Source extract below:

8.26.2008

kids and free time

Since Brent and I are getting married one of the topics we have been discussing is children...some readers will be very excited by this development! Tee hee.

Anyway, an article was posted to my favorite blog, http://www.boingboing.net/, from the LA Times, about children being allowed to have free play time.

I think this is imperative to a child's growth...but I don't have any kids. What do you guys think about the article?

Here is a link (Click this line.)

Remember 'go outside and play?'

Overbearing parents have taken the fun out of childhood and turned it into a grind.
Rosa Brooks, LAtimes
May 15, 2008

Can you forgive her?In March, Lenore Skenazy, a New York City mother, gave her 9-year-old son, Izzy, a MetroCard, a subway map, a $20 bill and some quarters for pay phones. Then she let him make his own way home from Bloomingdale's department store -- by subway and bus.

Izzy survived unscathed. He wasn't abducted by a perverted stranger or pushed under an oncoming train by a homicidal maniac. He didn't even get lost. According to Skenazy, who wrote about it in a New York Sun column, he arrived home "ecstatic with independence."

His mother wasn't so lucky. Her column generated as much outrage as if she'd suggested that mothers make extra cash by hiring their kids out as child prostitutes.

But it also reinvigorated an important debate about children, safety and independence.

Reader, if you're much over 30, you probably remember what it used to be like for the typical American kid. Remember how there used to be this thing called "going out to play"?

For younger readers, I'll explain this archaic concept. It worked like this: The child or children in the house -- as long as they were over age 4 or so -- went to the door, opened it, and ... went outside. They braved the neighborhood pedophile just waiting to pounce, the rusty nails just waiting to be stepped on, the trees just waiting to be fallen out of, and they "played."

"Play," incidentally, is a mysterious activity children engage in when not compelled to spend every hour under adult supervision, taking soccer or piano lessons or practicing vocabulary words with computerized flashcards.

....(more at the link)....

1 comment:

Anonymous said...

Overbearing parents have taken the fun out of childhood and turned it into a grind.

hmmm...on one hand I can understand this and on the other the world is a different place than even when we grew up. It's easier for me to look back now and see my errors and good things with parenting. What things did or didn't necessarily work out the way I thought they would.

The best advice is just to join the roller coaster called parenting and do the best you can -- no one way works for every kid or every parent. In the end we all need some kind of therapy for something anyway. :) ~Pam R.

End of Source extract.
Dataset content below:

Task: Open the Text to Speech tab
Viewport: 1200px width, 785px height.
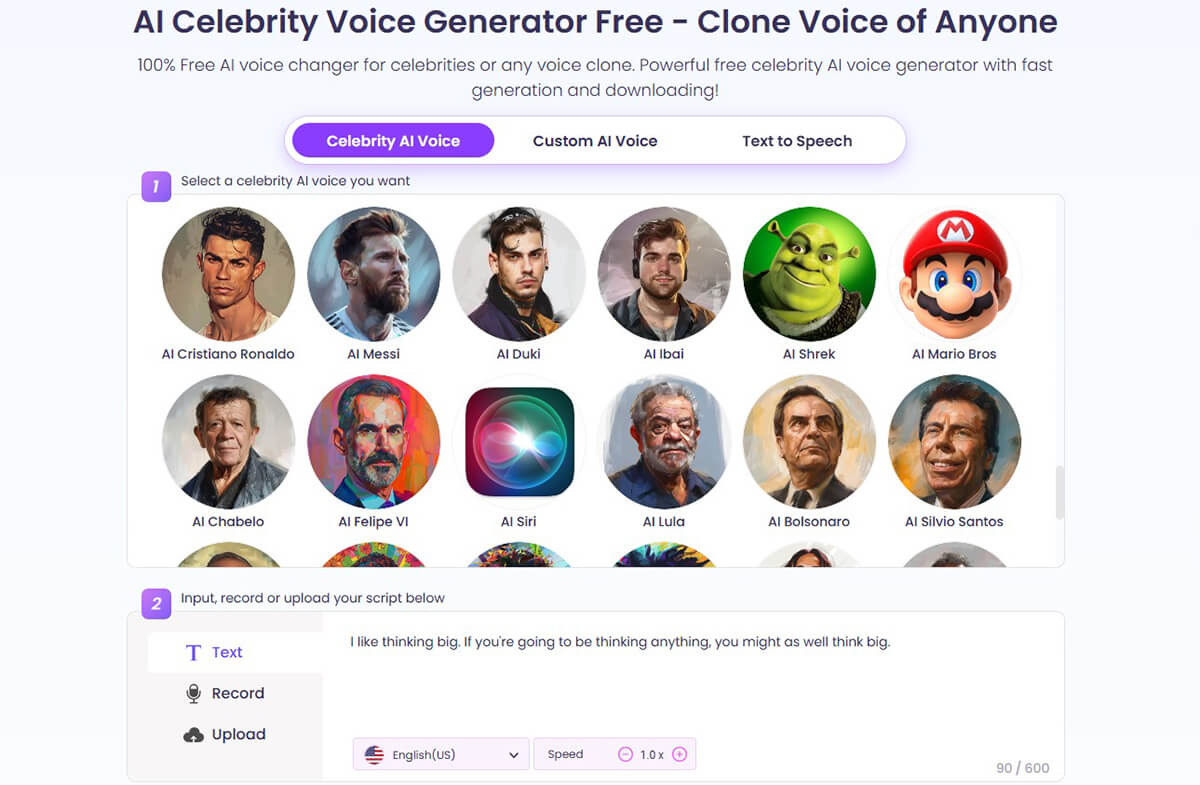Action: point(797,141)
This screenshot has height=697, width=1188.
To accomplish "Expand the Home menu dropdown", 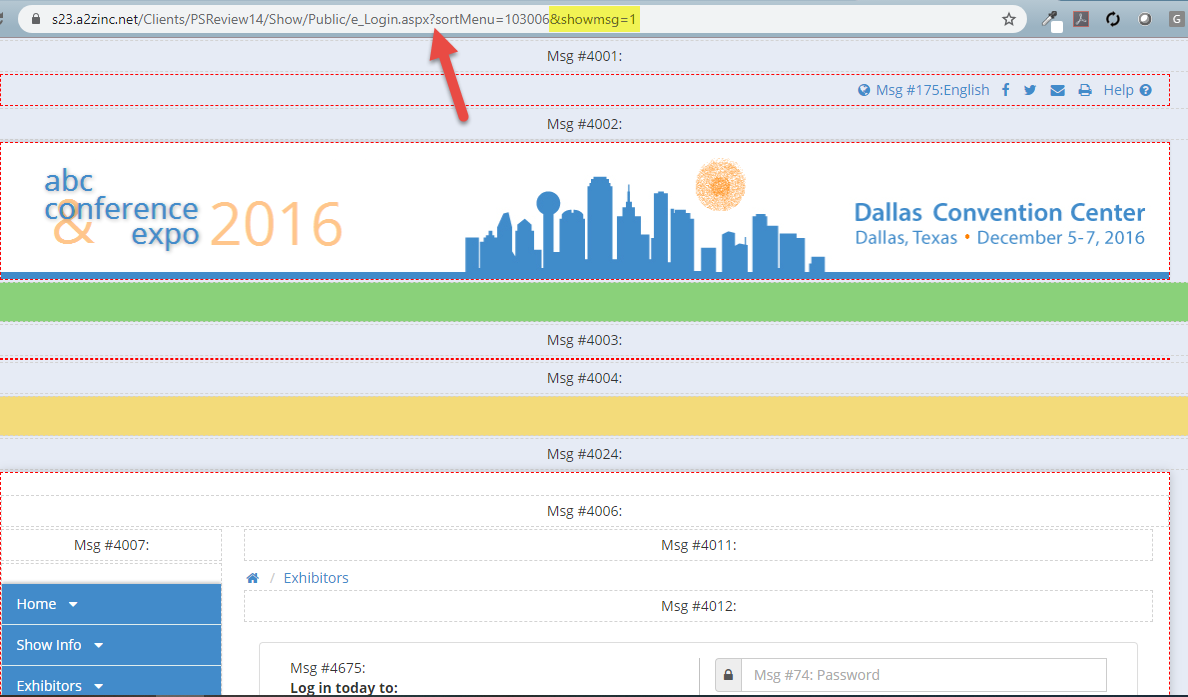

End of Dataset content.

Can you transcribe, word for word, the part of the blog post on kids and free time that opens with the words "But it also" and closes with "at the link)...."?

■ Result ■
But it also reinvigorated an important debate about children, safety and independence.

Reader, if you're much over 30, you probably remember what it used to be like for the typical American kid. Remember how there used to be this thing called "going out to play"?

For younger readers, I'll explain this archaic concept. It worked like this: The child or children in the house -- as long as they were over age 4 or so -- went to the door, opened it, and ... went outside. They braved the neighborhood pedophile just waiting to pounce, the rusty nails just waiting to be stepped on, the trees just waiting to be fallen out of, and they "played."

"Play," incidentally, is a mysterious activity children engage in when not compelled to spend every hour under adult supervision, taking soccer or piano lessons or practicing vocabulary words with computerized flashcards.

....(more at the link)....